**To-do list:**
A) In the passage on startup costs, what gross margin is considered good for a SaaS company?
B) Reproduce verbatim the portion of the passage on startup costs starting with "COGS are costs" and going on through "as revenue increases.".

--- START Passage shown ---

Costs: the money going out

To get anything done, you’ll need to spend money.

Costs: the money going out

And you’ll want to track and categorize these expenses so that you can sense-check some key metrics about your startup, mainly:

  • Gross margin - your revenue left after you subtract the costs of goods sold (COGS).
  • The percentage of revenue that you spend on:
    • Sales and Marketing (S&M).
    • Product and Engineering (P&E).
    • General and administration G&A.

We’ll go through each of these buckets throughout this section. But we’ll zoom out for a second and look at two fundamental dimensions to thinking about cost:

  • Does the cost scale with revenue?
  • What type of thing are you paying for?

Does the cost scale with revenue?

Some costs scale with revenue. That is, the percentage of your revenue that you spend on these costs hovers around a fixed percentage, regardless of how much revenue you’re raking in.

Cost of Goods Sold (COGS)

COGS are costs that scale along with the number of customers you have. These costs include things like:

  • Customer support and/or success engineering.
  • Hosting and other infrastructure costs.
  • Payment processing fees.

These costs are bundled together as the cost of goods sold, or COGS (pronounced ‘cogs’, not C-O-G-S). The term COGS is a throwback to companies who manufactured physical stuff and needed to account for the cost of materials.

Tracking COGS separately helps you forecast your cost as the percentage of your revenue. If you know that you’ll need to spend 20% of your revenue on COGS, you can assume you’ll continue to spend 20% going forward—even as revenue increases.

Gross margin

A related term to COGS is gross margin, which is the revenue left over after you’ve subtracted the COGS. So, concretely:

Gross Margin = ( Revenue (all of the money coming in) - cost of goods sold (COGS) ) / Revenue

For a SaaS company, a gross margin of ~80% of your total revenue is considered good.

Categorizing operating expenses

COGS and Operating expenses

All other costs (that is, all costs that aren’t COGS) don’t necessarily scale with revenue. These costs are referred to as operating expenses.

--- END Passage shown ---
--- START Information provided ---

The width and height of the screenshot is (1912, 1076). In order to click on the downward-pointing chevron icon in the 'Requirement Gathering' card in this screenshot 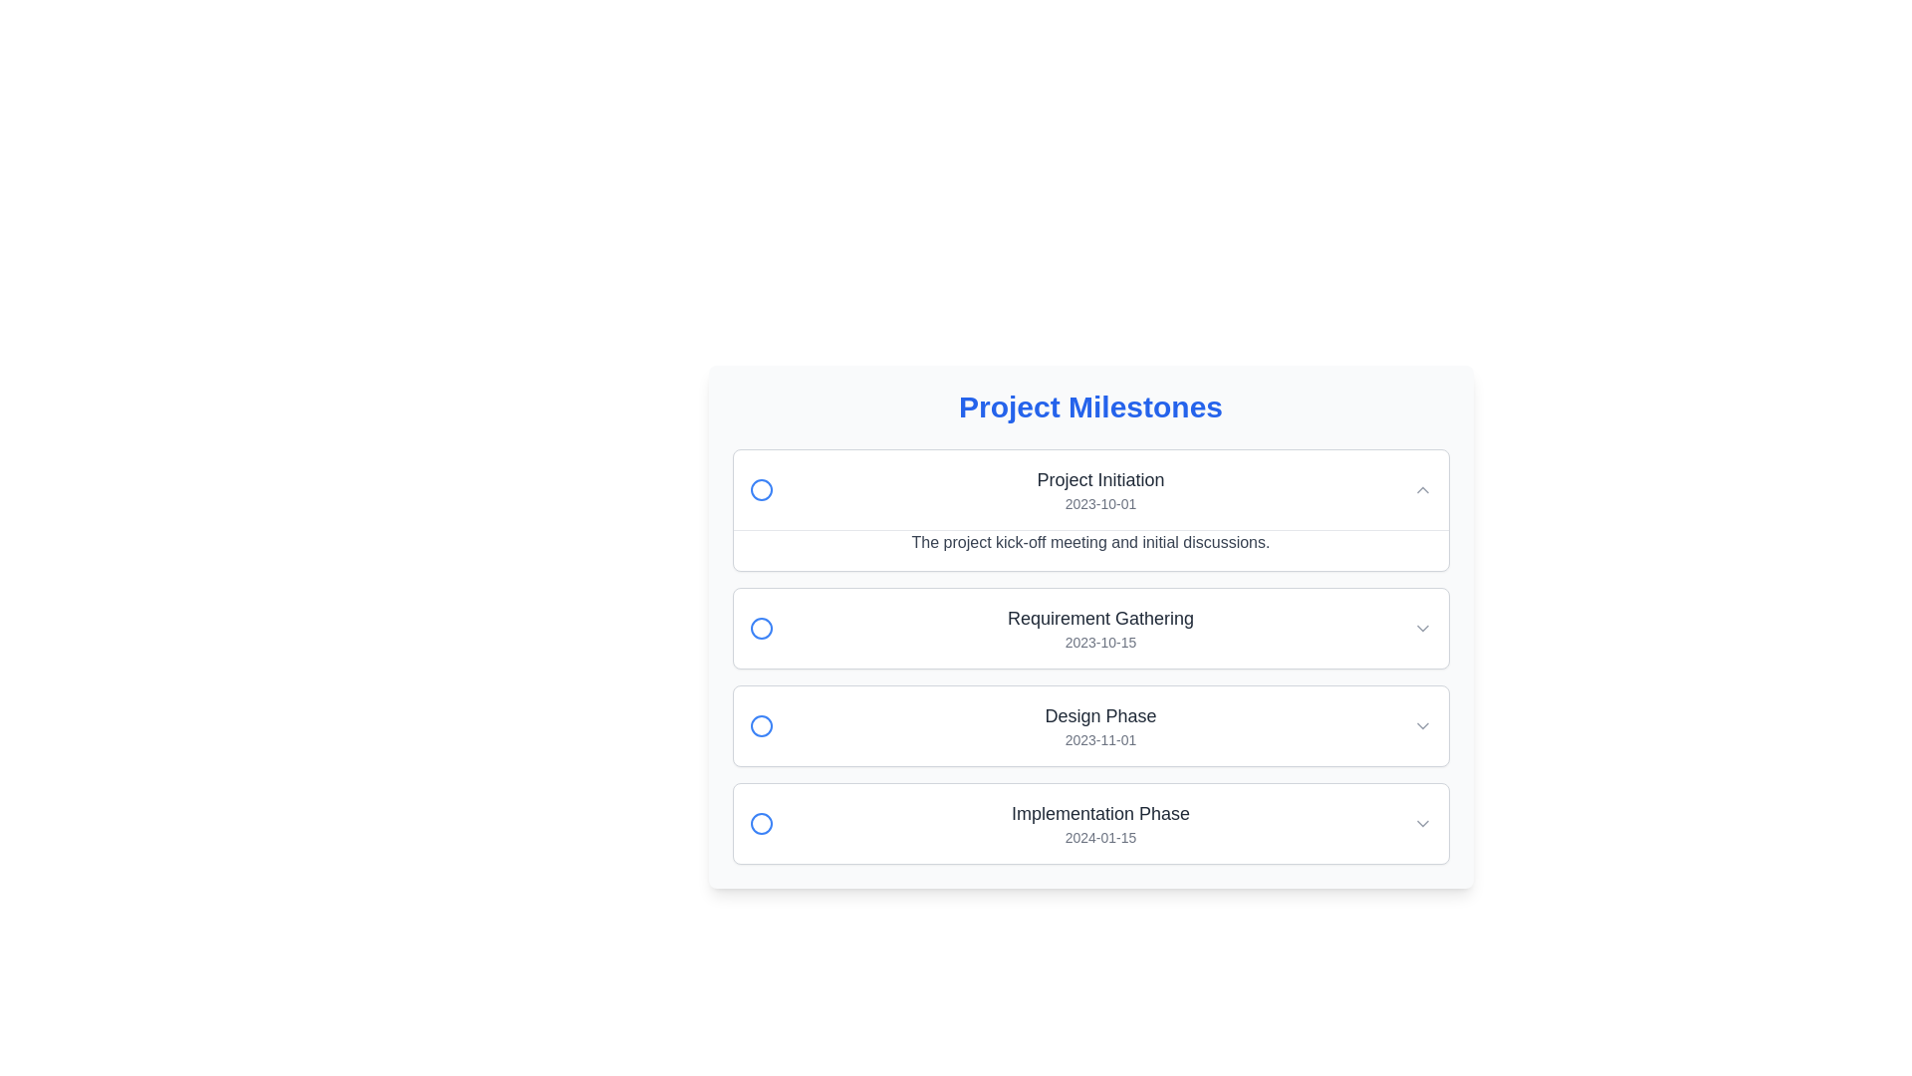, I will do `click(1421, 628)`.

--- END Information provided ---

**Answers to each task:**
A) About 80% of total revenue.

B)
COGS are costs that scale along with the number of customers you have. These costs include things like:

  • Customer support and/or success engineering.
  • Hosting and other infrastructure costs.
  • Payment processing fees.

These costs are bundled together as the cost of goods sold, or COGS (pronounced ‘cogs’, not C-O-G-S). The term COGS is a throwback to companies who manufactured physical stuff and needed to account for the cost of materials.

Tracking COGS separately helps you forecast your cost as the percentage of your revenue. If you know that you’ll need to spend 20% of your revenue on COGS, you can assume you’ll continue to spend 20% going forward—even as revenue increases.